Import Repness code from notebooks
This is the computation of representativeness from the Jupyter notebook available at https://github.com/compdemocracy/analysis/blob/master/notebooks/jupyter/american-assembly-representative-groups-and-comments.ipynb
At @colinmegill's request, I do not port the Clojure code which is taking too long, and instead import that python code from the notebooks.
I have:
- replaced the CSV loading by querying the database
- replaced the PCA+Kmeans from the notebook by loading the group info from the math json blob in the database
- removed the limit to 5 comments per repness and the "agree only" filtering (which is different from clojure code, see below) so we can have the repness score for every comment and every group and every vote, which is the goal
- replaced one function (keeping only participants with a certain number of votes) by a faster implementation (shaving 7 seconds on our largest convo)
- wrap in a web service that typescript can call
- and also a command line client that is useful for debugging
What is still missing:
- it is not using a nice pyproject.toml.
- it is not wrapped yet in a Docker file and docker-compose. @colinmegill : let me know if you want me to do that, or if you prefer that @ballPointPenguin or @tevko does since they see the full architecture, in particular the CDK rewrite.
- there is a bug on one of our largest ongoing conversations (M2).
Disclaimer:
- I have not checked the math, I have not compared its output to the clojure code, as I was asked for a 2 day job of wrapping this notebook.
- There is no guarantee that the notebook implements exactly the same logic as the existing polis math server. I suspect it does not, and I remember @colinmegill a few years ago telling me it doesn't.
- I have observed that the selection algorithm from the notebook seems quite simpler than the one in clojure.
- I have observed that the groups computed by the notebook, in the one case where I have compared them, are very different from those extracted from the database and those stored in the CSV file.
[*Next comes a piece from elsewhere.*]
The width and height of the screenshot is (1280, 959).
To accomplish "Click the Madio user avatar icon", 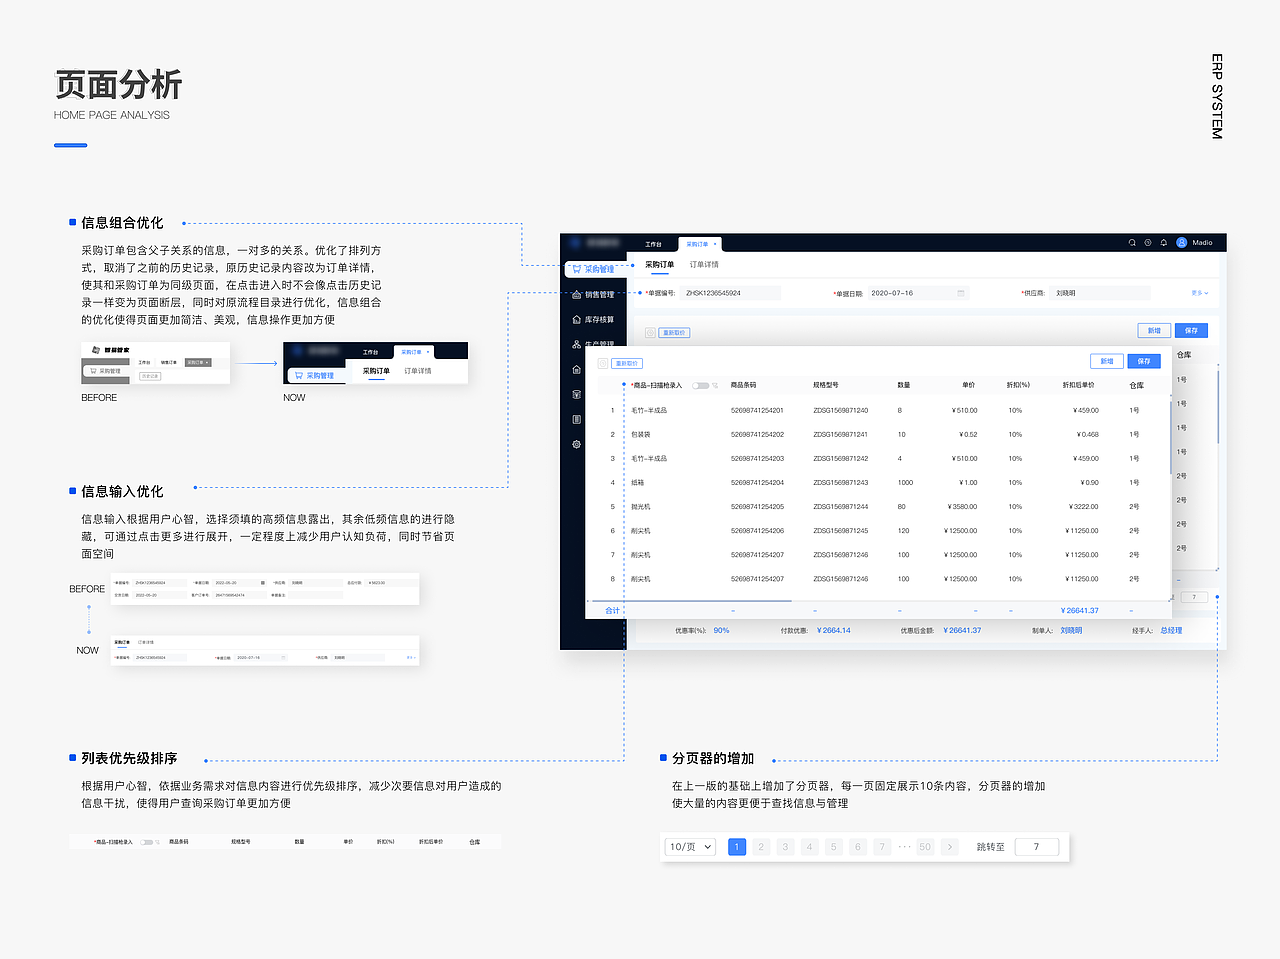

Thanks @michielbakker ! Agreed. I've added a simple test for the shapes with some specific values, and will finish later today adding the actual check that the p-values match up.
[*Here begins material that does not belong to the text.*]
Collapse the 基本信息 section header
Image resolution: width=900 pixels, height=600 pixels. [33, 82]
Yeaaah, so, I'm adding the p-values check, and I'm getting some "p-values" > 1 😆 That's because , in the notebook code, the actual p-values get multiplied by $R_v(g,c)$ before being returned, whereas the paper Small et al. (2022) state in Section 1.4 page 8 (emphasis added):
The selection criterion for which comments are to be shown involves looking at the two-property test (in essence, the Fisher exact test; Fisher, 1922). The corresponding Fisher Z-statistic is multiplied by 𝑅_𝑣(𝑔, 𝑐) to reflect both the estimated effect size and the statistical confidence associated with the effect.
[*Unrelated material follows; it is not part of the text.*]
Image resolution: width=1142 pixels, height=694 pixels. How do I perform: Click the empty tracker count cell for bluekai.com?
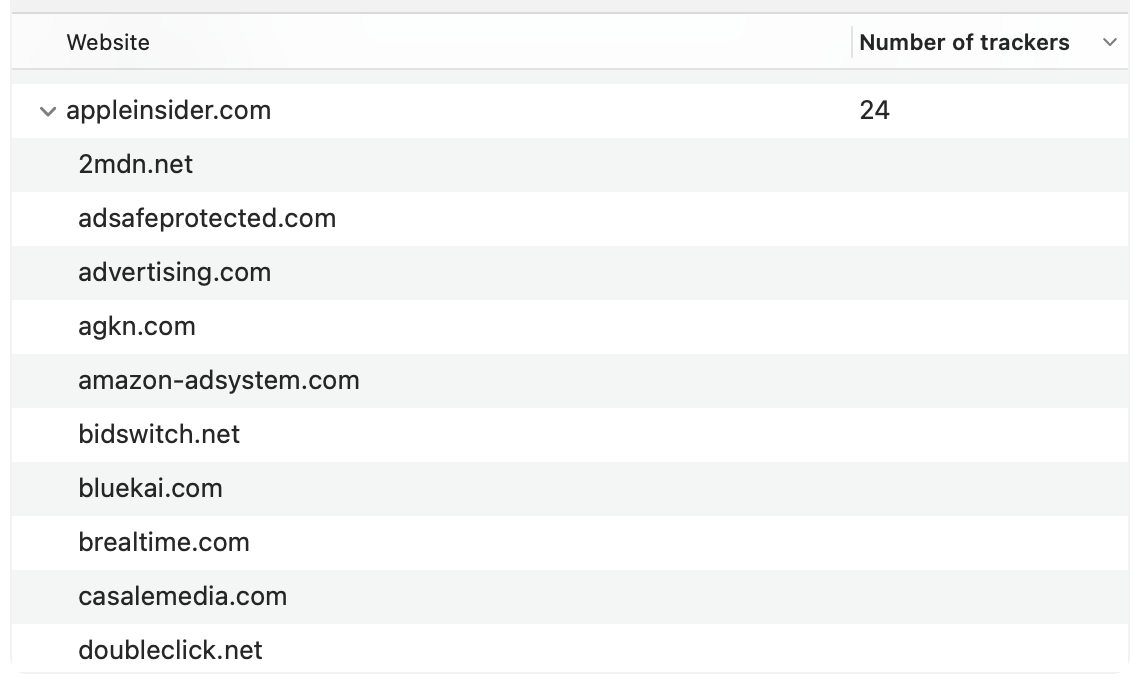985,489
The z-statistic is not the p-value. It's the computed statistic, that what we inject in the cumulative distribution function of the test statistic to compute the p-value. I'm not sure whether multiplying the Z-statistic by R is correct either, to be honest, given @colinmegill 's offline warning that there could be discrepancies between the paper and the clojure code.
@colinmegill , what do you prefer:
- Option A: do you want me to dive back into the Clojure code to compare the behaviour?
- Option B: we merge this as-is and consider that we have a metric of sorts?
- Option C: ... something else ?
As you know my first instinct had been to compare the output of the notebook computation (or that of my own python port I was doing in #1893 ...) to the output of the Clojure code, but that does take time and you did point quite clearly this was taking me too long. Please let me know what you want me to do at this stage.
For reference, we also have another bug in this code from the notebook: it crashes on BG2050 code, possibly due to how it handles the moderated comments.
Bias towards shipping! Otherwise we risk fixing bugs in the clojure as a gate on new features. I would rather discover through iteration, if we're confident the metric is usable and in the right direction!
As I mentioned, I do not vouch for the math nor the implementation. But it's a number. It computes something, that is technically shippable if we put a Docker container around it.
If you want that this formula in the paper be properly understood, and a proper guarantee that the code here implements the formula in the paper, that takes more time. And that's assuming we take the paper as the "ground truth" that we should be doing. The only reference implementation that we have, of that paper, I.e. that has all the details in code if not in math, is the clojure code.
looks great @jucor , happy to dockerize and integrate into AWS arch when ready
OK, thanks everyone! From the feedback here then @tevko @colinmegill, ready for dockerizing and merging when you see fit, then. ~Meanwhile I'll prepare another PR to check the p-values / article (in particular whether the odds-ratio should be before or after the significance test), and another to make the moderation filter work with BG2050.~ [edit: other developments came up, I will not be working on those follow-up.]
Closing as obsolete.